A recent study led by the University of Colorado Boulder and the Medical Research Council’s Laboratory of Molecular Biology in Cambridge, England reveals that drinking caffeine in the evening delays the internal biological clock that regulates our sleep-wake patterns. The researchers showed that consuming quantities of caffeine equal to those in a double espresso, or an equivalent amount, before going to bed induced a delay of 40 minutes in the approximately 24-hour human circadian clock.

Caffeine Hazards: Insights Into Human Physiology

It has been known that caffeine affects circadian rhythms of primitive species, such as algae and the fruit fly. The team demonstrated, for the first time, how caffeine alters ‘cellular timekeeping’ of human cells, remarked CU-Boulder Professor Kenneth Wright, who co-led the study with John O’Neill of the Medical Research Council’s Laboratory of Molecular Biology (LMB) in Cambridge.

Wright commented that the study, published in Science Translational Medicine, had managed to uncover new and exciting aspects of how the most widely used psychoactive drug in the world influenced human physiology.

Caffeine Hazards: Investigating Various Influences Of Caffeine

Five participants – two women and three men – were recruited for a double-blind, placebo-controlled 49-day protocol via CU-Boulder’s Sleep and Chronobiology Laboratory. The participants were tested under four scenarios: low light and a placebo pill, low light and caffeine equal to a 200 mg pill (depending on the participants weight), bright light and a placebo pill, and bright light with the caffeine pill.

Samples of saliva were taken and tested periodically for levels of melatonin – the hormone produced naturally by the pineal gland when stimulated by the ‘master clock’ found in the brain. The master clock is re-set when exposed to light, and regulates biological clocks found in the human body. Normally, increased melatonin signals the onset of ‘biological nighttime’, and decreased levels indicate ‘biological daytime’.

Those given the caffeine pill under low-light had an approximately 40-miunte delay in the nighttime circadian rhythms, as compared to those taking the pill under bright light. The degree of delay from the dose was about half of the delay experienced by the participants after a three-hour exposure to bright light at the start of their usual bedtime.

Moreover, bright light alone, and coupled with a dose of caffeine triggered delays in circadian phases – 85 minutes and 105 minutes respectively.

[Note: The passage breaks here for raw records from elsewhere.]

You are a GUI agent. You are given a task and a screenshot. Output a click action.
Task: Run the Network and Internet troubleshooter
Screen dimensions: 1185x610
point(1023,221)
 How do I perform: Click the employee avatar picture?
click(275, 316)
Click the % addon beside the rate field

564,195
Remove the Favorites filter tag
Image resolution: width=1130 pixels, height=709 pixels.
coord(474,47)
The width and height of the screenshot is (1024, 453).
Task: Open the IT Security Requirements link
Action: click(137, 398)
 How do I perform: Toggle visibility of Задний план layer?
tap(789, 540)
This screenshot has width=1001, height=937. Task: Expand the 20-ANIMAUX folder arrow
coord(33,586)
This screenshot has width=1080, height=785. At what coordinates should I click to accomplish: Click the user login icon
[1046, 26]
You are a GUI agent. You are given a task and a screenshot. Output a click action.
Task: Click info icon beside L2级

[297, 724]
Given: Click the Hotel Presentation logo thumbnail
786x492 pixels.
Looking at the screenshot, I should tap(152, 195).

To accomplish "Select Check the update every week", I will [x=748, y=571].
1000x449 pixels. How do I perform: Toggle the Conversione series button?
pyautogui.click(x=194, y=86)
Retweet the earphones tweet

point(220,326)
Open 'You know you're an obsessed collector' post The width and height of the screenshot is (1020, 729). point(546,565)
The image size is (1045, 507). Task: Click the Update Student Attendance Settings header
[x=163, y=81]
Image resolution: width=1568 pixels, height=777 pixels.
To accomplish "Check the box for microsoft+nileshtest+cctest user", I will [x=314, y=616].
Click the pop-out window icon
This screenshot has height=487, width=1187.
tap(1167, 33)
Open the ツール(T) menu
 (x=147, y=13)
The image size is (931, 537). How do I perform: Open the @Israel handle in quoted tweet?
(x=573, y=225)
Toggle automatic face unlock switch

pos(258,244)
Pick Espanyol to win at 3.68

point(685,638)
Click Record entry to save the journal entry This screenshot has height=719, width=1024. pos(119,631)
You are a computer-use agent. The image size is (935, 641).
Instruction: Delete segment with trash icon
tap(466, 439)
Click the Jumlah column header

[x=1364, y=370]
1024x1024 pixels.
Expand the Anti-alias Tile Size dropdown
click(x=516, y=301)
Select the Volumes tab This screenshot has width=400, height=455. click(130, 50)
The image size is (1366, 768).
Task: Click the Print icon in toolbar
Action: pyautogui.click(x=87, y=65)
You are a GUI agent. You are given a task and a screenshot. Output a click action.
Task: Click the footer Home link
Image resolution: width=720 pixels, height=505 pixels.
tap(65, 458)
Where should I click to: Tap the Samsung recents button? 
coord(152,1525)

No significant differences were seen between the low light/caffeine combination and the bright light/placebo combination.

Bringing In Reporter Genes

In order to measure caffeine-induced changes, researchers also used ‘reporter genes’ that made cells ‘glow’ when their biological clock genes were expressed. Results suggest that caffeine blocks cell receptors of adenosine, a neurotransmitter that generally promotes sleep and represses arousal.

According to Wright, these results might explain why drinking caffeine at night turns people into ‘night owls’ – going to bed late and waking up late. This might also lead to the development of treatments for certain circadian sleep-wake disorders. Also, travelers could benefit from the study as well; properly timed consumption of caffeine could help regulate their circadian clocks according to the direction (time-zone) they are flying in.